Convenor: How do we evaluate leadership?
 
Joyashree Roy: Egla says that we need a different way of thinking to regulate society. Goran establishes faith in regular politics, the regular state. SYLFF is such a strong network − so different from many other scholarship programs; it is so totally unique. If we really want to convey this, how many "Eglas" will change this world? In how many years? We need to quantify our goals. Can SYLFF be used towards a goal five years ahead? It is a big question.
 
Convenor: It is a very interesting question.
 
Egla Martinez-Salazar: I want to make a clarification. I am not against governments; I am against governments forgetting the rules of civil society. Change happens in different ways; sometimes we cannot quantify matters. The social sciences want to quantify everything and this is not always possible.
 
Caroline Yang: This has been a wonderful beginning for our conference.

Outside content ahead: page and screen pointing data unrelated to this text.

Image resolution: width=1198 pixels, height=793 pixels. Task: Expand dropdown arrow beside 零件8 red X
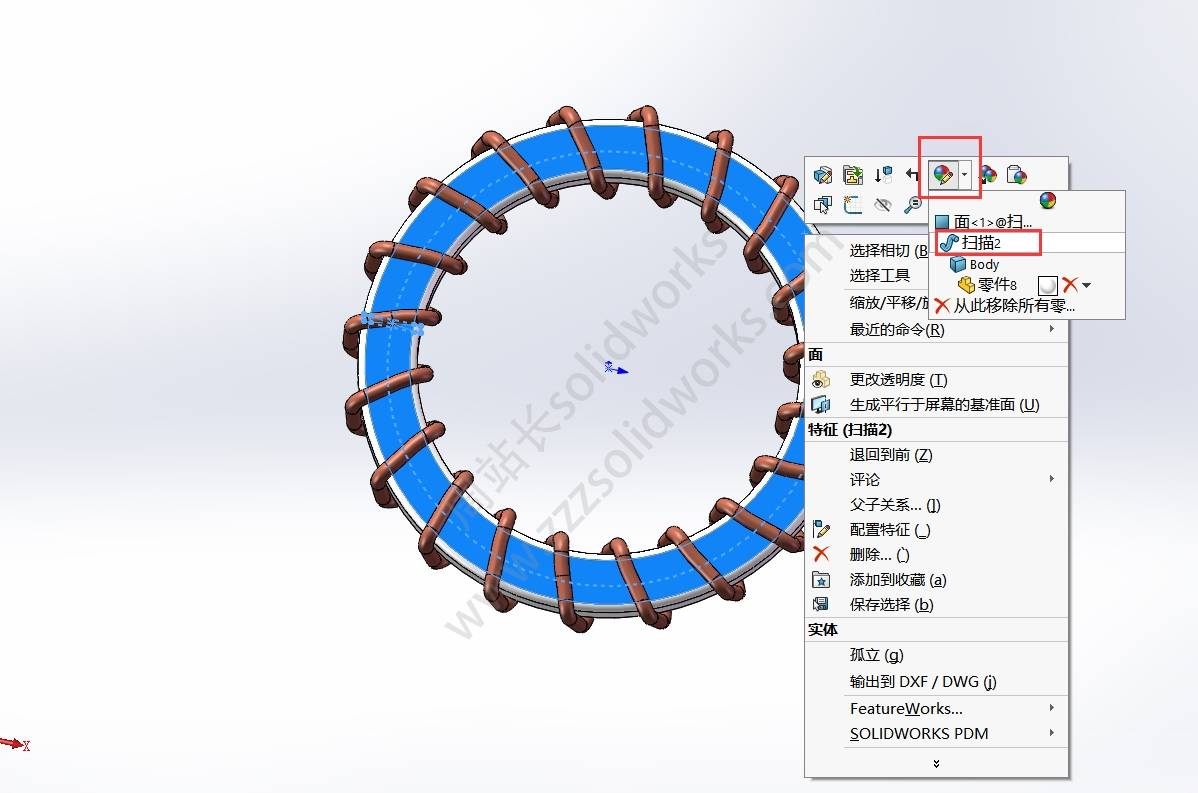(x=1087, y=285)
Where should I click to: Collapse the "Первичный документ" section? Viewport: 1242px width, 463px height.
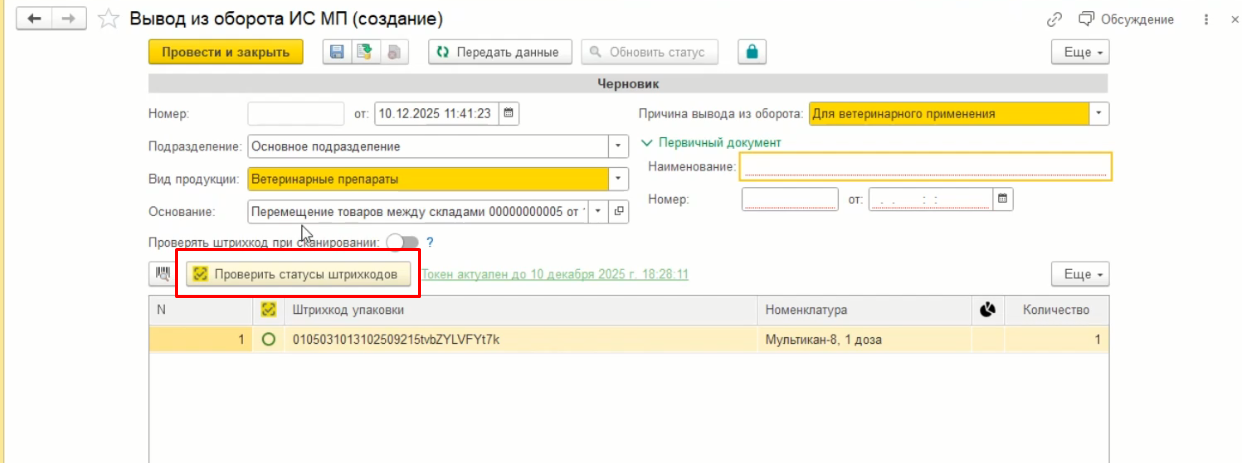(646, 142)
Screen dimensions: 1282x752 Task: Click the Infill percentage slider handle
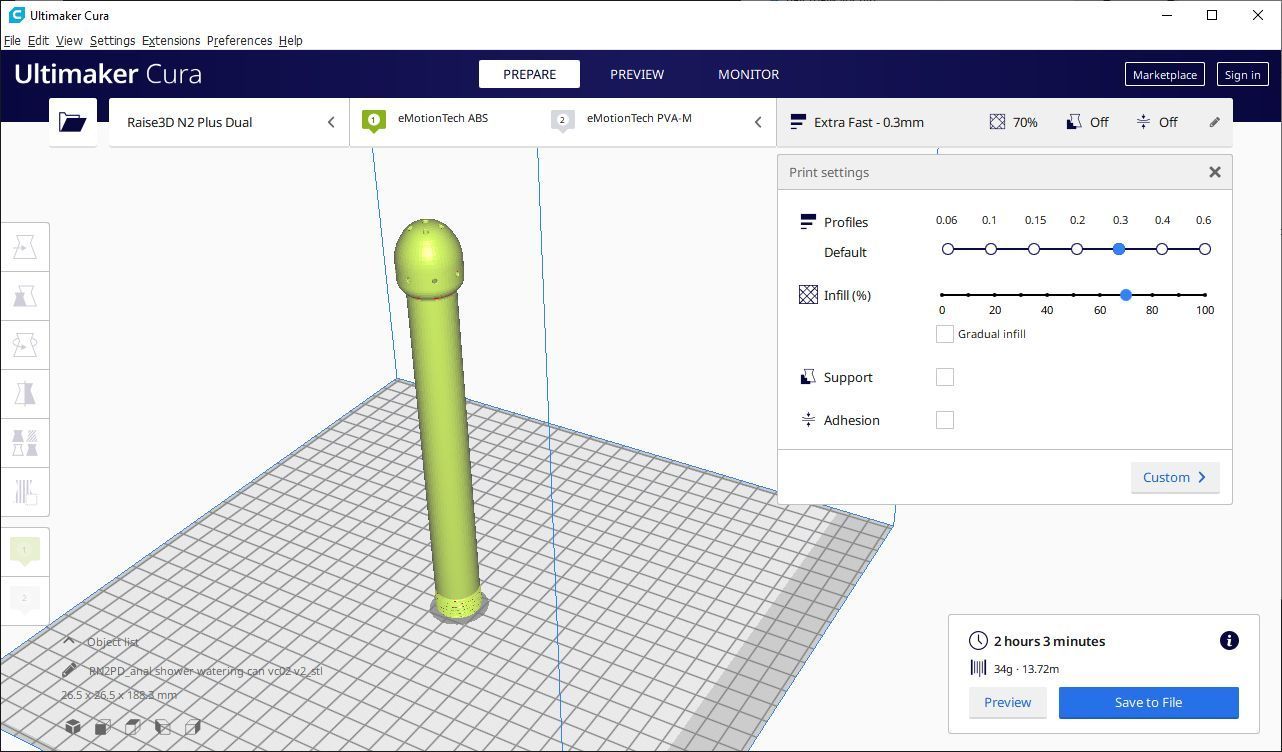point(1126,295)
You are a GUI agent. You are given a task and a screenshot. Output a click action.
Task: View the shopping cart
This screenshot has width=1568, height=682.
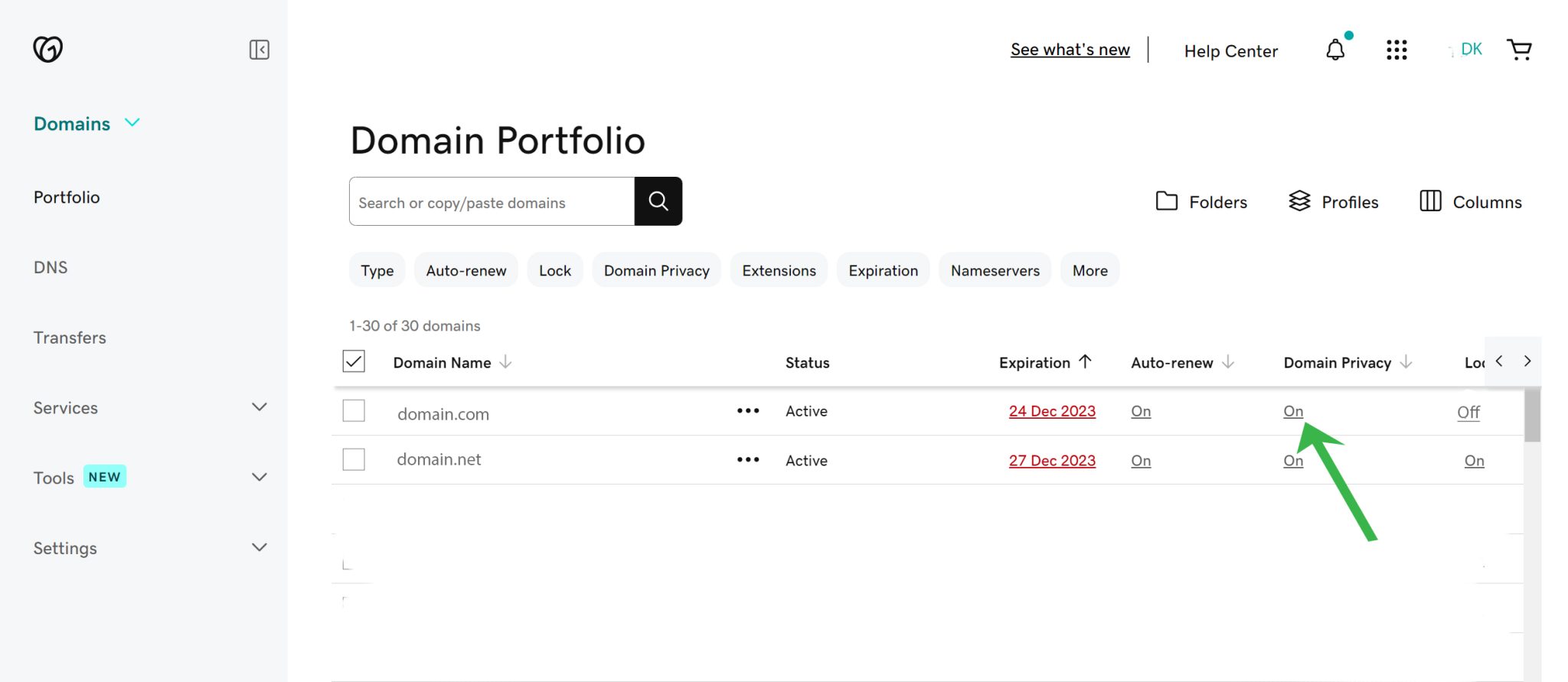tap(1519, 50)
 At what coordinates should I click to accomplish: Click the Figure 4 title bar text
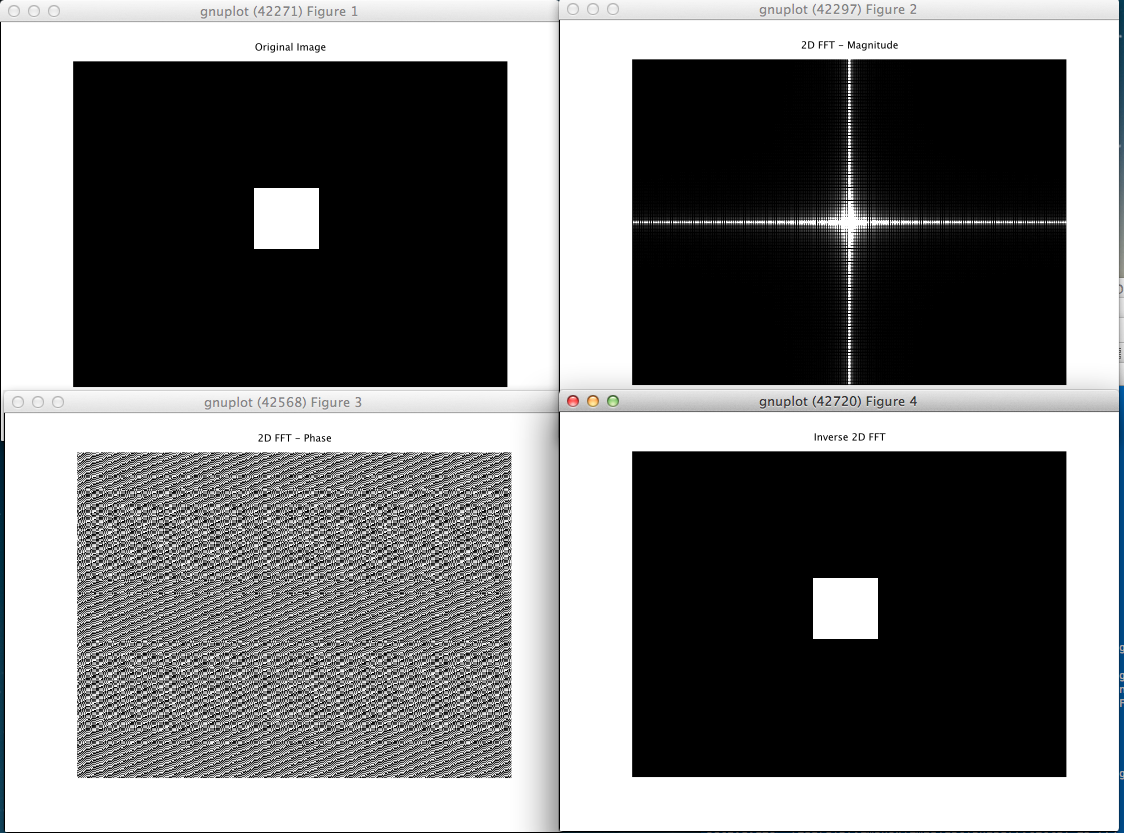(x=838, y=401)
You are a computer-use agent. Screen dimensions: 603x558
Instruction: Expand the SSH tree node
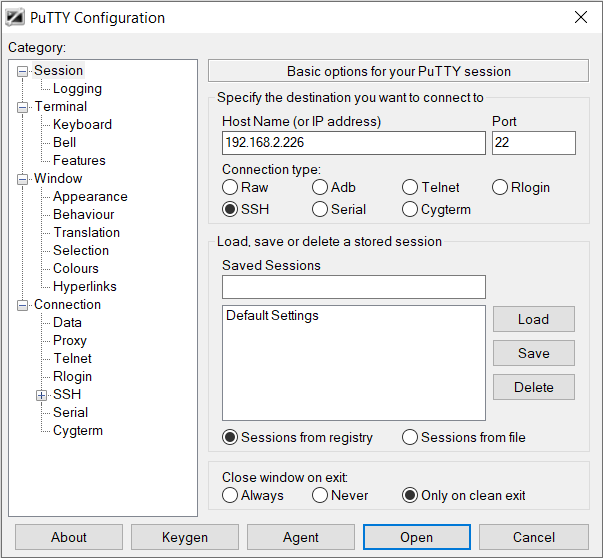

There is no one or two or three ways of leadership, there are many ways; we can all realize this, we are part of a huge framework and family.
 
Convenor: Thank you everyone for your contributions.
 
* * *
 
 The SYLFF 20th anniversary dinner was held in the evening in the Festsalen. John E. Andersen and Jeanne Lee served as master and mistress of ceremonies, respectively. The program included a message of appreciation by Nippon Foundation President Takeju Ogata; presentations of a certificate of appreciation and token of appreciation to Rector Hemmingsen by Yohei Sasakawa and Hideki Kato; celebratory message by Ambassador Masaki Okada; toast by Gerard Sheehan; and performance by the University of Copenhagen choir, Lille Muko.